## BEGIN Supplied passage
Enabling AI-driven data-sharing in government

Jul 25, 2024 10:45:13 PM · 3 min read

Almost 200 executives signed-up for this week's online fireside chat discussing 'How can government enable AI-driven data sharing?'

The discussion, moderated by our co-founder and former CIO, David Wilde, brought together:

Jennifer Brooker, Chief Data Architect, CDDO
Charles Baird, Chief Data Architect, ONS
Leanne Cummings, Deputy Director of Portfolio Delivery, GOV.UK
Andrew Newland, Director of Central Government, Snowflake

Listen to 'Enabling AI-driven data sharing in government'

6:14

Together the panel explored how AI is unlocking value in data linkage and integration processes across the public sector, identifying key enablers and barriers.

Getting a mandate to share data

Leanne Cummings highlighted the recognised value of interagency data sharing within GOV.UK, citing the Government Digital Service’s One Log-in platform as evidence of this approach.

Jennifer Brooker discussed the CDDO’s mandate to create guidelines for consistent data sharing across the public sector, emphasising the Generative AI Framework, which involves experts from industry, academia, and government to develop best practices on ethical and legal data sharing and AI adoption.

“The Generative AI Framework was a key milestone towards this, bringing together the best minds from across industry, academia, and government to formulate best practices on the ethical and legal dimensions of data sharing and AI adoption,” she said.
## END Supplied passage
◆ Requests
1. In the government data-sharing article, who moderated the discussion?
2. Copy everything from "Getting a mandate" down to "and AI adoption." in the government data-sharing article.
3. According to the government data-sharing article, why did Jennifer Brooker call the Generative AI Framework a key milestone?
## BEGIN Information shown
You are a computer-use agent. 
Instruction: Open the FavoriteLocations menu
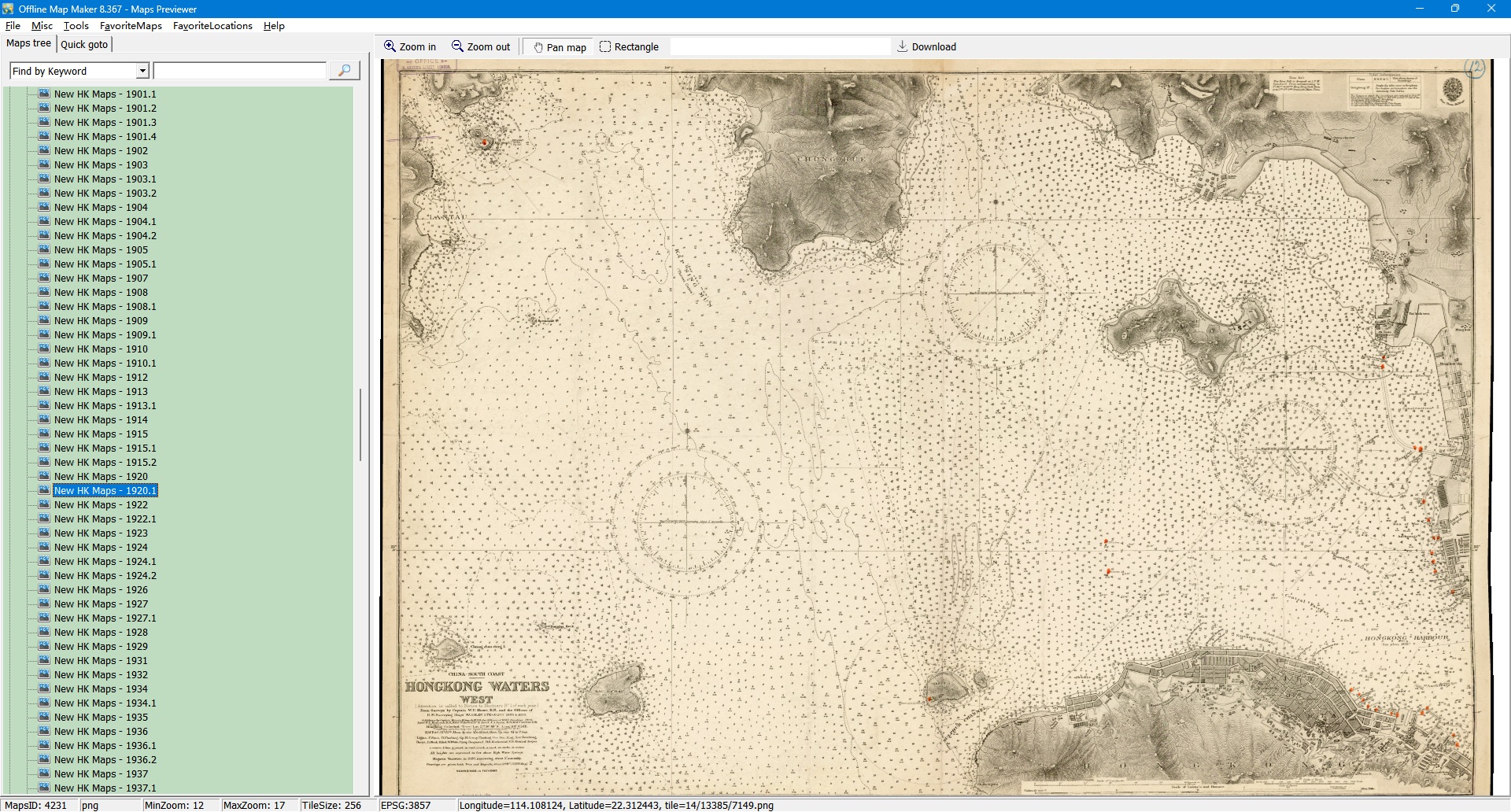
## END Information shown
◆ Solutions to the problems
1. David Wilde moderated the discussion.

2.
Getting a mandate to share data

Leanne Cummings highlighted the recognised value of interagency data sharing within GOV.UK, citing the Government Digital Service’s One Log-in platform as evidence of this approach.

Jennifer Brooker discussed the CDDO’s mandate to create guidelines for consistent data sharing across the public sector, emphasising the Generative AI Framework, which involves experts from industry, academia, and government to develop best practices on ethical and legal data sharing and AI adoption.

3. She said it brought together the best minds from industry, academia, and government to formulate best practices on the ethical and legal dimensions of data sharing and AI adoption.